- _About this exercise_: Repeat back every line of the data, exactly.

- _Records drawn from a dataset_:
------------------------------------------------------------------------

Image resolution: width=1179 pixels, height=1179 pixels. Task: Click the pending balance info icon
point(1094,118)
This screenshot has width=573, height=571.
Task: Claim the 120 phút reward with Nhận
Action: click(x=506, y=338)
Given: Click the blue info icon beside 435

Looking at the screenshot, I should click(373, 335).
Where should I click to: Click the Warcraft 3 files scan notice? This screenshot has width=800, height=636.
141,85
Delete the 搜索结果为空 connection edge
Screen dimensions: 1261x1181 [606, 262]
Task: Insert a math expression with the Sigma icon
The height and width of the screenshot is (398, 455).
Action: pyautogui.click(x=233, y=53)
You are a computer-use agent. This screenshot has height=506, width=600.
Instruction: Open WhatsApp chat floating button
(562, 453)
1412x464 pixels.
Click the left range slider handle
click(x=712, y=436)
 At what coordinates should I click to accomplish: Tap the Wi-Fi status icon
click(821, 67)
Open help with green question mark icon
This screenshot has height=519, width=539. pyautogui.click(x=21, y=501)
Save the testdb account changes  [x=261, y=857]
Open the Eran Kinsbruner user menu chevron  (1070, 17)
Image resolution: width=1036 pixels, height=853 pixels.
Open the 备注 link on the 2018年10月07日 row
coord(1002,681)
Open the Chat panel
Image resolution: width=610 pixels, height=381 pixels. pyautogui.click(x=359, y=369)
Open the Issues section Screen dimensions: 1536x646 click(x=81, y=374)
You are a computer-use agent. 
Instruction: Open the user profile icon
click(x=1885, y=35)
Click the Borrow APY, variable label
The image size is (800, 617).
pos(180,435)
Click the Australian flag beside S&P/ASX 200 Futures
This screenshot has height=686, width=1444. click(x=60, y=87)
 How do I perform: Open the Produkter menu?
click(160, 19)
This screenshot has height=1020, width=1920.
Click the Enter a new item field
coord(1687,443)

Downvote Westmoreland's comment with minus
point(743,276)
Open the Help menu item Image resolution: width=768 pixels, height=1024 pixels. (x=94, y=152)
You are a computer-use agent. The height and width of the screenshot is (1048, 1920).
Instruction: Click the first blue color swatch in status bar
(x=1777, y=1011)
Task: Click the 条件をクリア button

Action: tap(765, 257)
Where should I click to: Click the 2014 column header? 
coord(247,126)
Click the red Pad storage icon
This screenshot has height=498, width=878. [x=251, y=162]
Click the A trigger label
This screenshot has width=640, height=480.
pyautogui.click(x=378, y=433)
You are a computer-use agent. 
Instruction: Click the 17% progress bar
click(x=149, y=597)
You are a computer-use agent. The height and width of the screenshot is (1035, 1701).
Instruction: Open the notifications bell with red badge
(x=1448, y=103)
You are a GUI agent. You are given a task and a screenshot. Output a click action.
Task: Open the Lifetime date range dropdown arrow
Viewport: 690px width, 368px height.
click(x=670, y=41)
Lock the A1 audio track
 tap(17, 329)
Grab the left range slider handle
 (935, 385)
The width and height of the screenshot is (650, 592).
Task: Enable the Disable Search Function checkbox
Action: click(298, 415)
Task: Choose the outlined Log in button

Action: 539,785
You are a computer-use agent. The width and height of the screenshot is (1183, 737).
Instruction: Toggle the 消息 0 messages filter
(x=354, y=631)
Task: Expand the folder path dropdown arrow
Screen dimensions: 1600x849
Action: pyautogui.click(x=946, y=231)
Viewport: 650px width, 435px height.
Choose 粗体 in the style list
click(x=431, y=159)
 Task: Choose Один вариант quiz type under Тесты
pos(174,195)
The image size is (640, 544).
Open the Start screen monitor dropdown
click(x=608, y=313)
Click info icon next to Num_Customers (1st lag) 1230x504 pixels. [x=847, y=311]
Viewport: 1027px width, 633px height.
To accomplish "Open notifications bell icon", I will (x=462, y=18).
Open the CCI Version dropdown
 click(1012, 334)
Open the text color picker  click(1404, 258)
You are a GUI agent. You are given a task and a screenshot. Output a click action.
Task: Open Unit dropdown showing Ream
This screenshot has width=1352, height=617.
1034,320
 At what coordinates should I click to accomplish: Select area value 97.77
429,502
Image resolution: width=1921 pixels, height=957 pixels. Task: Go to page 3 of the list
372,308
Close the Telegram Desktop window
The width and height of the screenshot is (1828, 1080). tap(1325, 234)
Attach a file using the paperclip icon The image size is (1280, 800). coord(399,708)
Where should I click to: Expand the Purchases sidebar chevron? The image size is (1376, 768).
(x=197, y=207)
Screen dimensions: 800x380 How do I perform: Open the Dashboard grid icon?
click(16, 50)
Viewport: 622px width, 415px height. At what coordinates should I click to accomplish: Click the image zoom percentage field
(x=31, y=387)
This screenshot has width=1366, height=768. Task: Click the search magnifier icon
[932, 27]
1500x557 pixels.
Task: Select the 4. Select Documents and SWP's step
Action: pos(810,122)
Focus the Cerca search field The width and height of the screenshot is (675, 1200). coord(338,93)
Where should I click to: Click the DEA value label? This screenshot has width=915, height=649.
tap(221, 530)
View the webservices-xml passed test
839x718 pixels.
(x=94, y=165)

------------------------------------------------------------------------

- _Output below_:
Image resolution: width=1179 pixels, height=1179 pixels. Task: Click the pending balance info icon
point(1094,118)
This screenshot has width=573, height=571.
Task: Claim the 120 phút reward with Nhận
Action: click(x=506, y=338)
Given: Click the blue info icon beside 435

Looking at the screenshot, I should click(373, 335).
Where should I click to: Click the Warcraft 3 files scan notice? This screenshot has width=800, height=636.
141,85
Delete the 搜索结果为空 connection edge
Screen dimensions: 1261x1181 [606, 262]
Task: Insert a math expression with the Sigma icon
The height and width of the screenshot is (398, 455).
Action: pyautogui.click(x=233, y=53)
You are a computer-use agent. This screenshot has height=506, width=600.
Instruction: Open WhatsApp chat floating button
(562, 453)
1412x464 pixels.
Click the left range slider handle
click(x=712, y=436)
 At what coordinates should I click to accomplish: Tap the Wi-Fi status icon
click(821, 67)
Open help with green question mark icon
This screenshot has height=519, width=539. pyautogui.click(x=21, y=501)
Save the testdb account changes  [x=261, y=857]
Open the Eran Kinsbruner user menu chevron  (1070, 17)
Image resolution: width=1036 pixels, height=853 pixels.
Open the 备注 link on the 2018年10月07日 row
coord(1002,681)
Open the Chat panel
Image resolution: width=610 pixels, height=381 pixels. pyautogui.click(x=359, y=369)
Open the Issues section Screen dimensions: 1536x646 click(x=81, y=374)
You are a computer-use agent. 
Instruction: Open the user profile icon
click(x=1885, y=35)
Click the Borrow APY, variable label
The image size is (800, 617).
pos(180,435)
Click the Australian flag beside S&P/ASX 200 Futures
This screenshot has height=686, width=1444. click(x=60, y=87)
 How do I perform: Open the Produkter menu?
click(160, 19)
This screenshot has height=1020, width=1920.
Click the Enter a new item field
coord(1687,443)

Downvote Westmoreland's comment with minus
point(743,276)
Open the Help menu item Image resolution: width=768 pixels, height=1024 pixels. (x=94, y=152)
You are a computer-use agent. The height and width of the screenshot is (1048, 1920).
Instruction: Click the first blue color swatch in status bar
(x=1777, y=1011)
Task: Click the 条件をクリア button

Action: tap(765, 257)
Where should I click to: Click the 2014 column header? 
coord(247,126)
Click the red Pad storage icon
This screenshot has height=498, width=878. [x=251, y=162]
Click the A trigger label
This screenshot has width=640, height=480.
pyautogui.click(x=378, y=433)
You are a computer-use agent. 
Instruction: Click the 17% progress bar
click(x=149, y=597)
You are a computer-use agent. The height and width of the screenshot is (1035, 1701).
Instruction: Open the notifications bell with red badge
(x=1448, y=103)
You are a GUI agent. You are given a task and a screenshot. Output a click action.
Task: Open the Lifetime date range dropdown arrow
Viewport: 690px width, 368px height.
click(x=670, y=41)
Lock the A1 audio track
 tap(17, 329)
Grab the left range slider handle
 (935, 385)
The width and height of the screenshot is (650, 592).
Task: Enable the Disable Search Function checkbox
Action: click(298, 415)
Task: Choose the outlined Log in button

Action: 539,785
You are a computer-use agent. The width and height of the screenshot is (1183, 737).
Instruction: Toggle the 消息 0 messages filter
(x=354, y=631)
Task: Expand the folder path dropdown arrow
Screen dimensions: 1600x849
Action: pyautogui.click(x=946, y=231)
Viewport: 650px width, 435px height.
Choose 粗体 in the style list
click(x=431, y=159)
 Task: Choose Один вариант quiz type under Тесты
pos(174,195)
The image size is (640, 544).
Open the Start screen monitor dropdown
click(x=608, y=313)
Click info icon next to Num_Customers (1st lag) 1230x504 pixels. [x=847, y=311]
Viewport: 1027px width, 633px height.
To accomplish "Open notifications bell icon", I will (x=462, y=18).
Open the CCI Version dropdown
 click(1012, 334)
Open the text color picker  click(1404, 258)
You are a GUI agent. You are given a task and a screenshot. Output a click action.
Task: Open Unit dropdown showing Ream
This screenshot has width=1352, height=617.
1034,320
 At what coordinates should I click to accomplish: Select area value 97.77
429,502
Image resolution: width=1921 pixels, height=957 pixels. Task: Go to page 3 of the list
372,308
Close the Telegram Desktop window
The width and height of the screenshot is (1828, 1080). tap(1325, 234)
Attach a file using the paperclip icon The image size is (1280, 800). coord(399,708)
Where should I click to: Expand the Purchases sidebar chevron? The image size is (1376, 768).
(x=197, y=207)
Screen dimensions: 800x380 How do I perform: Open the Dashboard grid icon?
click(16, 50)
Viewport: 622px width, 415px height. At what coordinates should I click to accomplish: Click the image zoom percentage field
(x=31, y=387)
This screenshot has width=1366, height=768. Task: Click the search magnifier icon
[932, 27]
1500x557 pixels.
Task: Select the 4. Select Documents and SWP's step
Action: pos(810,122)
Focus the Cerca search field The width and height of the screenshot is (675, 1200). coord(338,93)
Where should I click to: Click the DEA value label? This screenshot has width=915, height=649.
tap(221, 530)
View the webservices-xml passed test
839x718 pixels.
(x=94, y=165)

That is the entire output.